Muhammed Esed : De ki: "Herkes (geleceğin kendilerine getireceği şeyi) ümitle beklemektedir; öyleyse siz de bekleyin, bakalım; çünkü kimlerin düz yolu seçtiğini ve kimlerin doğru yolu bulduğunu yakında göreceksiniz!"
Ömer Nasuhi Bilmen : De ki: «Hepsi gözlemektedir. Artık siz de gözleyiniz. Yakında bileceksiniz ki, doğru yol sahipleri kimlerdir ve hidâyete ermiş olanlar kimlerdir?»
Ömer Öngüt : De ki: Herkes beklemektedir, siz de bekleyin. Doğrusu düz yolun sahipleri kimdir, doğru yolda olan kimdir, yakında bileceksiniz!

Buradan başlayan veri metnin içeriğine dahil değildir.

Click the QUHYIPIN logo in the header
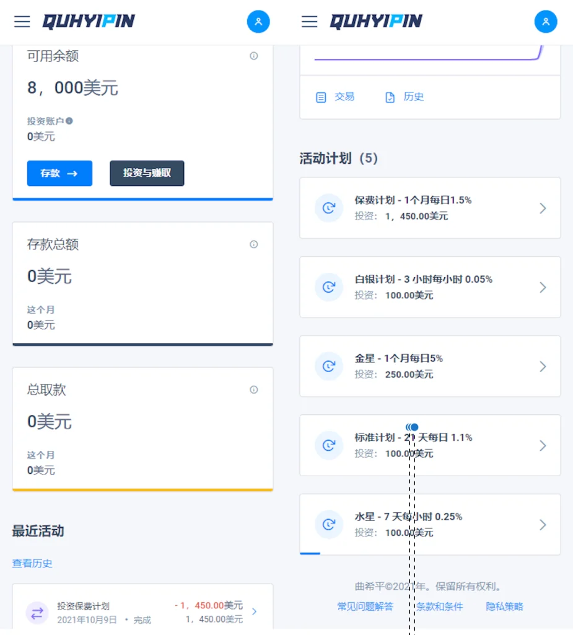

Şaban Piriş : De ki: -Herkes başına geleceği beklemektedir. Siz de bekleyedurun. Yakında kimin doğru yolun sahipleri ve kimin doğru yolu bulmuş olduğunu göreceksiniz.
Suat Yıldırım : De ki: "Herkes beklemede! Siz de gözleyin bakalım! Doğru yolu tutanların, hidâyete erenlerin kim olduğunu yakında anlayacaksınız!"
Süleyman Ateş : De ki: "Herkes gözetlemektedir. Gözetleyin, düzgün yolun sâhipleri kimdir, doğru yolda olan kimdir, bileceksiniz!"
Tefhim-ul Kuran : De ki: «Herkes gözetlemektedir; siz de gözleyip durun. Sonunda, dümdüz (dosdoğru) yolun sahipleri kimlermiş, ve doğru yola ulaşan kimlermiş, pek yakında öğreneceksiniz.»
Ümit Şimşek : De ki: Herkes bekliyor; siz de bekleyedurun. Hidayeti bulup da dosdoğru yolun yolcusu olan kimmiş, yakında anlarsınız.
Yaşar Nuri Öztürk : De ki: "Herkes bekleyip gözetlemede; hadi siz de bekleyip gözetleyin! Yakında bileceksiniz dosdoğru yolu izleyenler kimlermiş, hidayete eren kimmiş!"